Aarhus Universitets segl

Distributed Computational Intelligence

Computational systems become increasingly pervasive in our environment. Whether this is in our private sector, such as a smart homes, wearables, and the Internet-of-Things, in the public sector, e.g. smart transportation and autonomous cars, or in the industrial sector, for example smart production systems, industry 4.0, and smart farming.

These systems, independent from their application, are usually designed to operate in very specific situations and under pre-defined conditions. While they are often able to adapt within certain boundaries, they struggle in completely new, unexpected, and often quickly unfolding situations and do not perform to their full potential. With the rising number of devices deployed in our environment, a central control or common coordination approaches for all devices will not be feasible. We therefore require systems able to learn individually about their situation, their environment, and themselves and use this knowledge when interacting and self-organising with others in order to optimize their individual but also their collective performance during runtime. This brings together computational intelligence and distributed systems in distributed computational intelligence.

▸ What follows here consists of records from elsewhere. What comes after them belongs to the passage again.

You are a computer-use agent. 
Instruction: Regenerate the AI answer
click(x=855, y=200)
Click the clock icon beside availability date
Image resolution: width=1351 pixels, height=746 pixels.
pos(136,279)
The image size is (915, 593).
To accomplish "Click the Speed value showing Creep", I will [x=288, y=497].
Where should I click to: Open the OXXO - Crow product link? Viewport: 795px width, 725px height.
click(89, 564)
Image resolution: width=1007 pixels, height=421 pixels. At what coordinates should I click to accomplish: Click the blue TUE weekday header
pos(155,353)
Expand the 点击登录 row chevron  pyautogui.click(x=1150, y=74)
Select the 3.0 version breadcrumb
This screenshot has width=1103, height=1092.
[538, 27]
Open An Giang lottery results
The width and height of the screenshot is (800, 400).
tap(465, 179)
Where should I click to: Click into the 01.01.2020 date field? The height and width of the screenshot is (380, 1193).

In this research group, we study distributed computational intelligence, where individual autonomous, intelligent systems interact in order to achieve common goals. We are tackling problems with approaches inspired by biological processes observed in nature in combination with ideas from autonomous and self-aware computing systems. While this covers a wide area of research, the current focus is on autonomous and self-aware systems able to learn about themselves and their environment in order to cooperate, collaborate, and potentially self-organize with other systems to overcome new, unexpected, and rapidly unfolding situations.

Our vision for the future is having systems, deployed without any a priori knowledge, able to learn about their environment autonomously. Establish collaborations with other systems during runtime without common controllers and pre-defined coordination mechanisms. Eventually, these systems will be able to explore new situations and define their own goals and problems to be solved making maintenance and deployment efforts obsolete.